Categories with precise definitions, severity tiers, and worked examples — the design craft, not the vibe
Day 7 of 60
A harm taxonomy is a structured set of categories of unsafe content, each with a precise definition, a severity tier, and enough worked examples that someone other than you can apply it consistently. It is not a list of bad words and it is not a feeling. It's the schema that makes "harmful" a decidable property instead of an argument. Today you design yours for the domain you picked yesterday.
A taxonomy is good not when its categories are complete but when they're mutually decidable: any single item lands in one obvious bucket, and two trained reviewers agree on which. Coverage matters, but agreement is the property that makes a taxonomy survive contact with a team.
The best way to learn the design moves is to study how real moderation systems were built. The paper A Holistic Approach to Undesired Content Detection (Markov et al., 2023) documents exactly this: how OpenAI defined its moderation categories, why the definitions are shaped the way they are, and the labeling decisions behind them. Read §2–3 with one question: what makes their category definitions work as instructions?
"Hate" is an adjective; a category needs a rule. A usable definition states what counts (e.g. content that demeans or incites against a protected group) and, just as importantly, what doesn't (e.g. neutral discussion of the concept of hate, or quoting it to condemn it). The exclusions are where agreement is won or lost.
A taxonomy without severity can't triage. Tiers are the point. The most serious categories (e.g. content abetting violent extremism or child safety) route to escalation and senior review; mid-tier categories route to confirmation and labeling; low-severity items may be allowed with a note. The tier, not your gut, decides what happens next.
Every category needs at least two positive examples and — the honors move — a benign look-alike: the thing that resembles the violation but isn't (a medical question that sounds like self-harm; security research that sounds like an attack). The look-alikes are how you prevent over-refusal before it starts.

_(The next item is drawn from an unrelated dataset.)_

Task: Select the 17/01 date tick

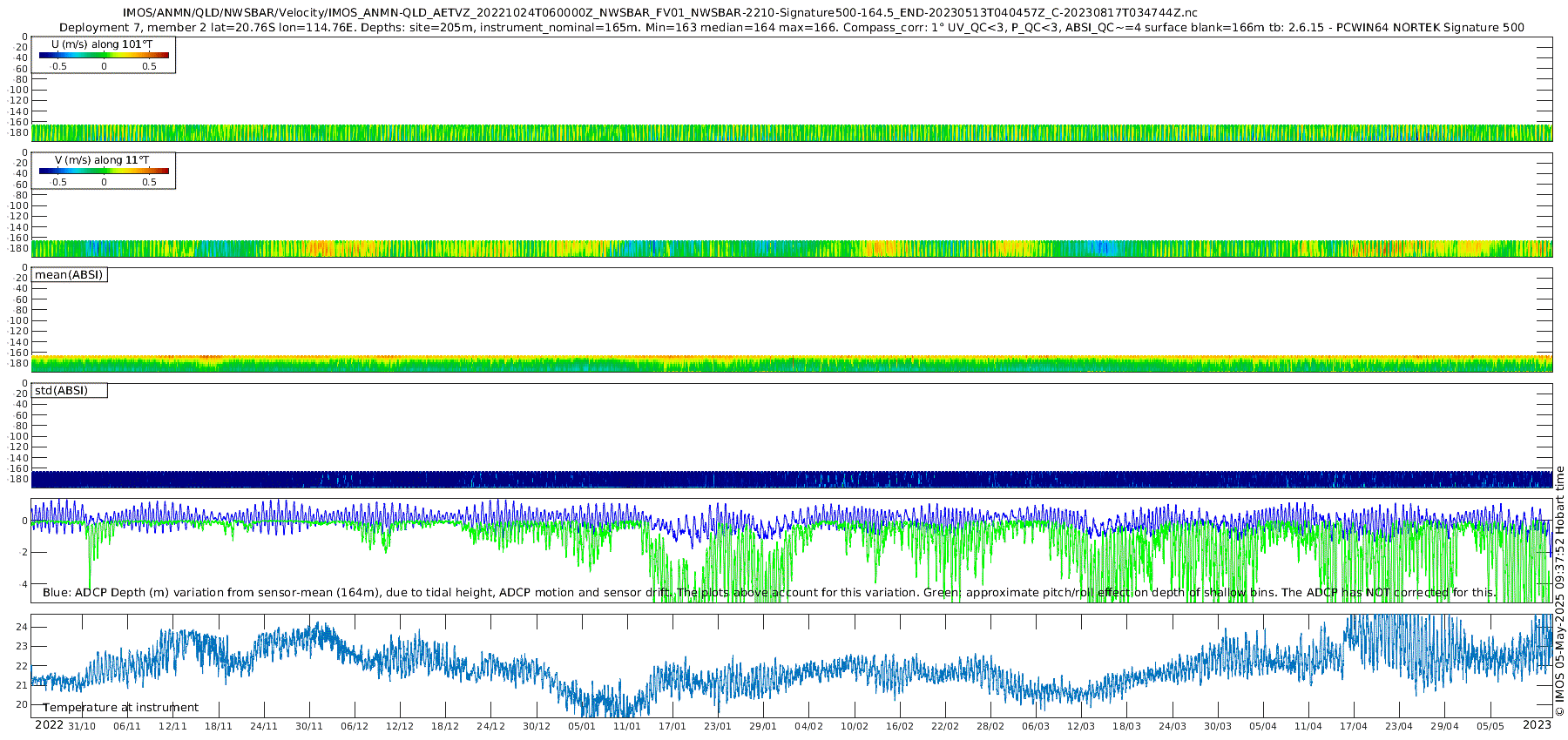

You don't have to invent categories from nothing. Reference structures like the MLCommons AILuminate hazard taxonomy give you an industry-standard starting set of hazard categories. Borrow the structure, then specialize the definitions for your domain — a coding agent's "privacy" category looks different from an image generator's.

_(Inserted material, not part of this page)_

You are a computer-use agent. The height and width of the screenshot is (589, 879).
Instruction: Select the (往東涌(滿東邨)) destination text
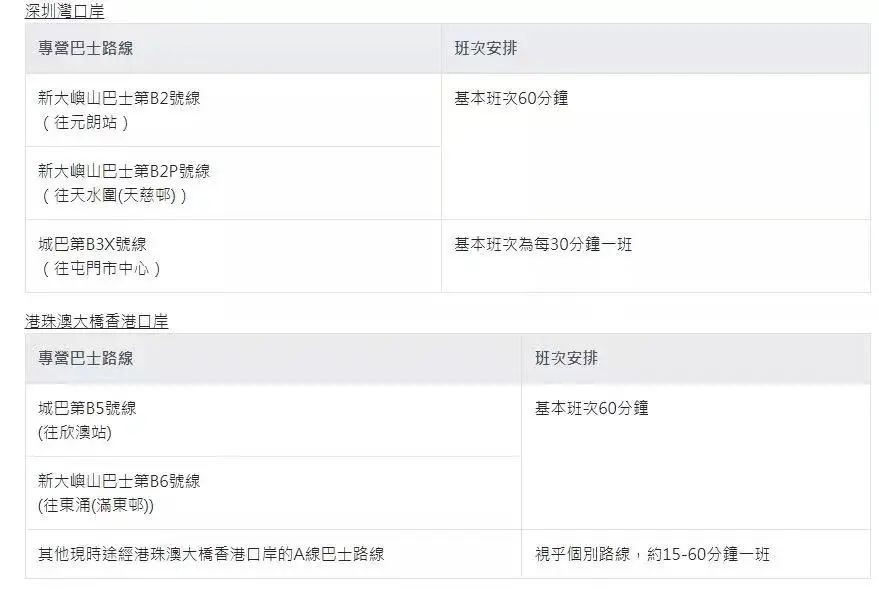(96, 506)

A taxonomy that only knows "violation / not violation" is half a policy. The other half is the response rule: for each category and tier, does the model refuse, allow, or safe-complete? Safe-completion is the underrated middle path — answering a borderline request partially, with caveats, or by addressing the legitimate need while declining the harmful part. A policy that can only refuse will over-refuse, and over-refusal is itself a failure (you'll measure it directly in Week 4).
The honors-tier move today is to write your tie-breaker rules for ambiguous cases before you hit them: "when an item could be category A or B, prefer the higher-severity one," or "when intent is unclear, default to safe-complete and flag for review." Edge cases are where policy is actually written — Week 1's Reflection Ritual applies here directly.
A practitioner writes categories that feel right. An expert writes categories that are decidable — and proves it by designing the exclusions and benign look-alikes that keep reviewers (and the model) from over-firing. The altitude jump is realizing that a taxonomy's quality lives in its boundaries, not its center: anyone can label the obvious cases, but the policy earns its keep on the look-alikes.
Say this in an interview: "When I author a harm taxonomy I design for inter-rater agreement, not just coverage. Every category gets a precise definition with explicit exclusions, a severity tier so we can triage, worked examples, and a benign look-alike — because over-refusal is a failure too, and the boundary cases are where the policy actually lives."